平凡といえば平凡なピアノトリオだがなぜか再び聴いてしまう『スピーク・ロウ』
歴史に残るピアノトリオは少ない
寺島靖国さんが、『JAZZピアノ・トリオ名盤500』を出したら、平岡正明氏が、『毒血と薔薇―コルトレーンに捧ぐ』で、「ピアノトリオに500枚も名盤があるもんか」と書いていたところを読んで思わず噴き出してしまった。
たしかに、ピアノトリオの「好盤」は多くても、「歴史に残るような名盤」と呼べる名盤は、ピアノトリオには少ないような気がする。
もちろん、私が聴いている量が少ないからかもしれないけれども、本当に「凄いピアノトリオ」、「その人の人生を変えかねないピアノトリオ」というのは、結局は、バド・パウエルのようなジャズジャイアンツの作品だけに絞られてしまうような気がする。
ピアノという楽器の種類ではくくれない、楽器のもつ特性や属性といったものを軽く飛び越えてしまった個人としての傑出した存在感や芸術家としての内面の業のようなものが、ピアノから出てくる音以上に巨大なうねりとなって襲いかかってくるもの、そんなものって滅多にないし、結局は、私が単にバド・パウエルやセシル・テイラーやセロニアス・モンクのファンということもあるんだけれども、こういうピアニストぐらいしか思い浮かばない。
さらに、モンクやテイラーはピアノトリオの作品って多くないし、むしろ彼らは、管楽器などのがはいったグループ表現でこそ、真価を発揮するタイプなので、結局は、私にとっては、パウエルの『ジャズ・ジャイアント』とか、『バド・パウエルの芸術』とか、そのあたりが、真のピアノトリオ名盤ということになるのかしら。
この強靭さやとてつもなさや、ワケわかんなさに比べれば、エヴァンスもキースもまだまだなのよ。
もちろん、彼らも凄いです。
でも、「凄い」のレベルがひと桁違う。
なんか、超越しちゃってるの、パウエルのピアノ、というよりも表現力は。
なんか、とってもヤバいんです(笑)。
気が付くと「おかわり!」
しかし、だからといって、他のピアノトリオが全然あかーんというわけではなくて、むしろ、日常的にはパウエル以外のピアノ・トリオを聴いていることが多いかもしれない(とはいえ、ジャズ・ジャイアンツやジーニアス・オブ・バド・パウエルは、今年だけでも、30回以上は聴いてるから、結構日常的に聞いてるんだなぁ、とiTunesの再生回数を見て今思った)。
じゃあ、どういうピアノトリオを日常的に聞いているのかといえば、以下の2枚。
特に、ウォルター・ビショップJr.の『スピーク・ロウ』は、出会ってからもう17~18年経つが、ほんと、何度聞いても飽きないね。
不思議なぐらい飽きない。
今日も聴いた、昨日も聴いた、おそらく、1年前の今日も、3年前の明後日も、9年前の一週間前も聴いていたことだろう。

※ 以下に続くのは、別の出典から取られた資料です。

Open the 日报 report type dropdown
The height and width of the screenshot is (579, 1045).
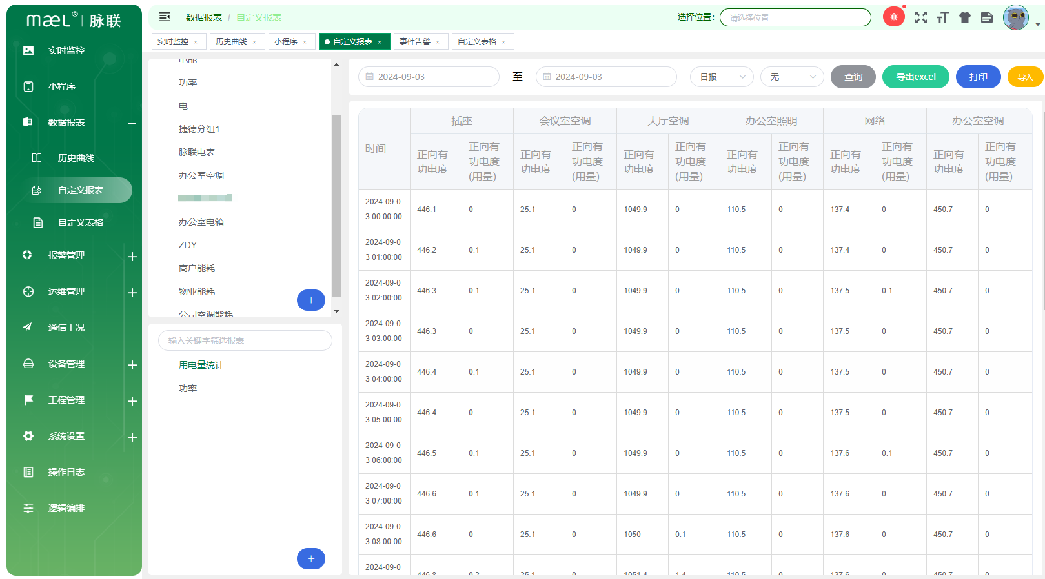[722, 77]
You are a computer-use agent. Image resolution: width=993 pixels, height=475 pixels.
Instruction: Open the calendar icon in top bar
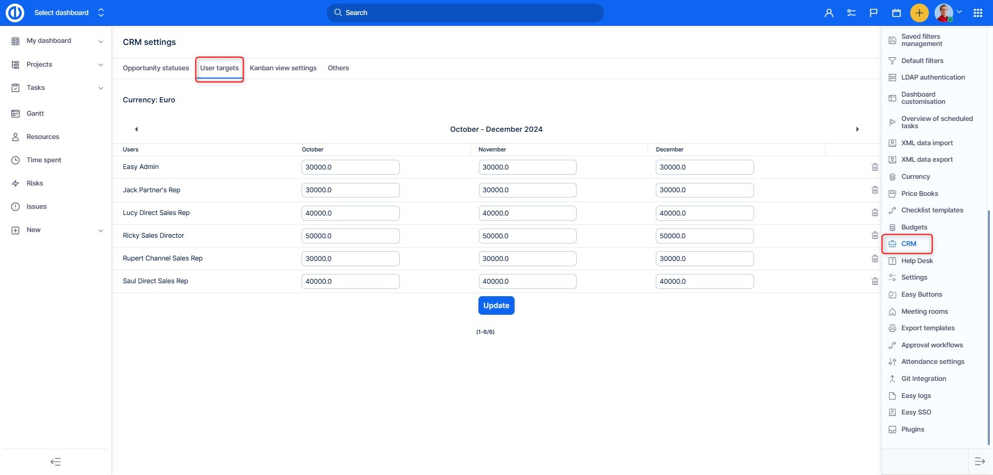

平凡っちゃ平凡なピアノトリオなのに、なんでだろう、ご飯やマイルドセブンをまた求めてしまうような感覚で、「おかわり!」なんだよね。
この曲がいい、とか、このフレーズが最高!
とか、
そういう傑出したトピックになるようなものってほとんどないんだけれども、全体的に好き。
ドラムが微妙にダサいところ、ベースがピアノを食っているところも、好き(笑)。
この魅力、磁力っていったいなんなんだろう?
と思いながら、いつの間にか、また部屋で流れている『スピーク・ロウ』。